In situ characterization of oxalate transport across the basolateral membrane of the proximal tubule.

Abstract

Oxalate transport across the contraluminal membrane of the proximal tubule was studied in vivo using the "capillary stopped flow microperfusion method" (Pflügers Arch 400:250-256, 1984). Cellular uptake of oxalate was characteristic of a carrier-mediated transport process (Jmax = 1.6 +/- 0.6 pmol/s per cm proximal tubular length, Km = 2.03 +/- 0.77 mmol/l). Sulphate inhibited oxalate transport in a dose-dependent manner (Ki-value = 1.53 +/- 0.38 mmol/l). Sulphate transport across the basolateral membrane was also characteristic of a carrier- mediated transport process (Jmax = 1.83 +/- 0.56 pmol/s per cm proximal tubular length, Km = 1.37 +/- 0.57 mmol/l). Oxalate inhibited the sulphate transport in a dose-dependent manner (Ki = 2. 06 +/- 0.82 mmol/l).

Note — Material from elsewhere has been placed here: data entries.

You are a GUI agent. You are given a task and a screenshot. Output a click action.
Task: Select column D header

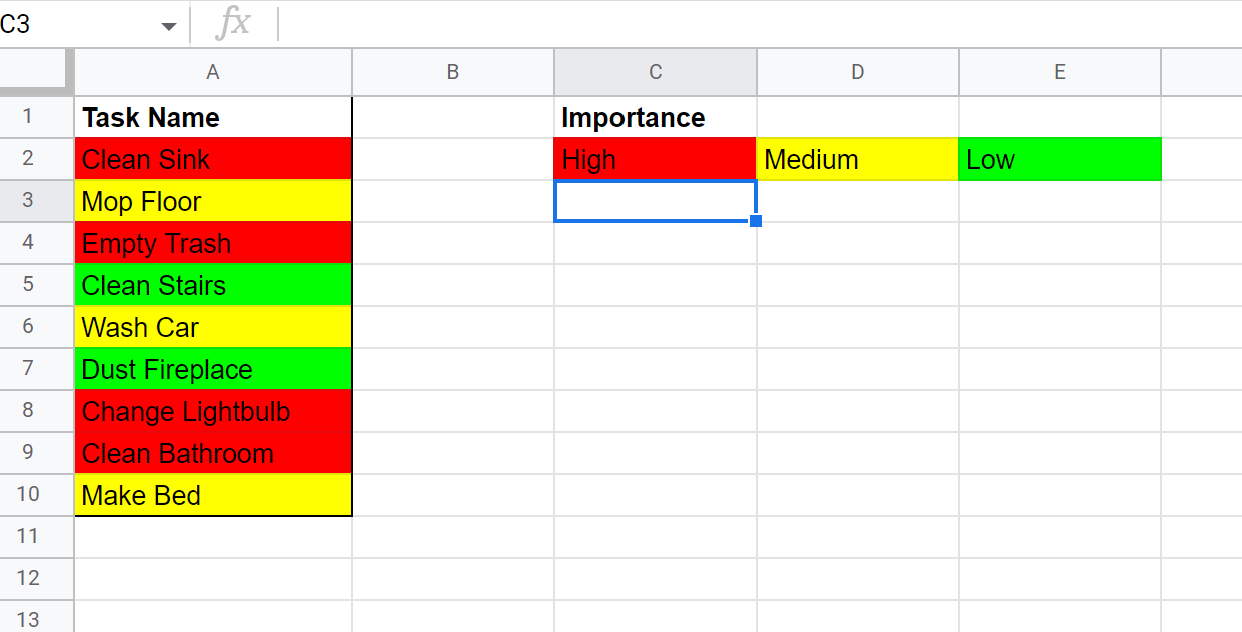pos(857,72)
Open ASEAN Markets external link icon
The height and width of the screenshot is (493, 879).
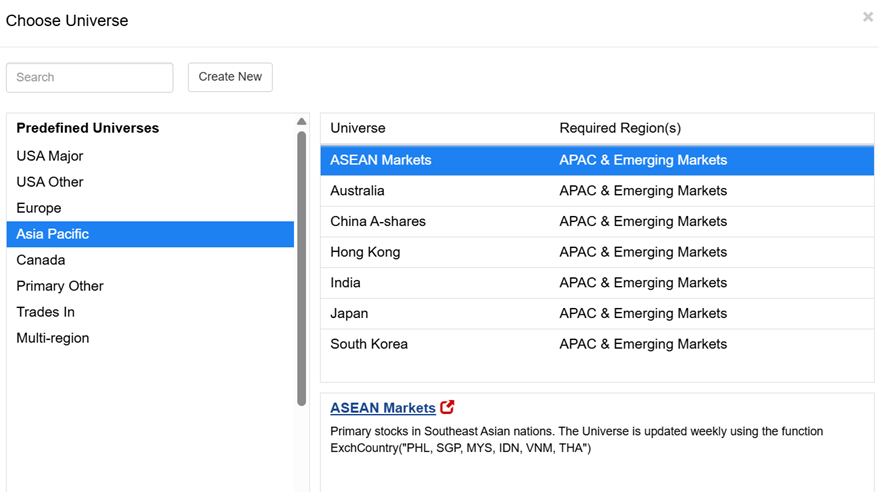pos(447,407)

No significant differences were found between the Ki values and the Km values of the two substances, indicating that oxalate and sulphate are transported by the same carrier across the basolateral membrane of the proximal tubule. Oxalate transport was not dependent on the extracellular sodium or potassium concentration. Bicarbonate competitively inhibited the oxalate transport. Chloride significantly inhibited the oxalate transport, but not dose dependently. It is, therefore, suggested that oxalate is transported into the cell of the proximal tubule in exchange for sulphate or bicarbonate. The dose-independent inhibition by chloride is suggested to be mediated by the coupling of the sulphate (bicarbonate)/oxalate exchanger with the chloride/bicarbonate exchanger at the basolateral membrane of the proximal tubule. This, furthermore, suggests that the transport of oxalate or sulphate across the basolateral membrane might be indirectly coupled with the reabsorption of chloride at this membrane side.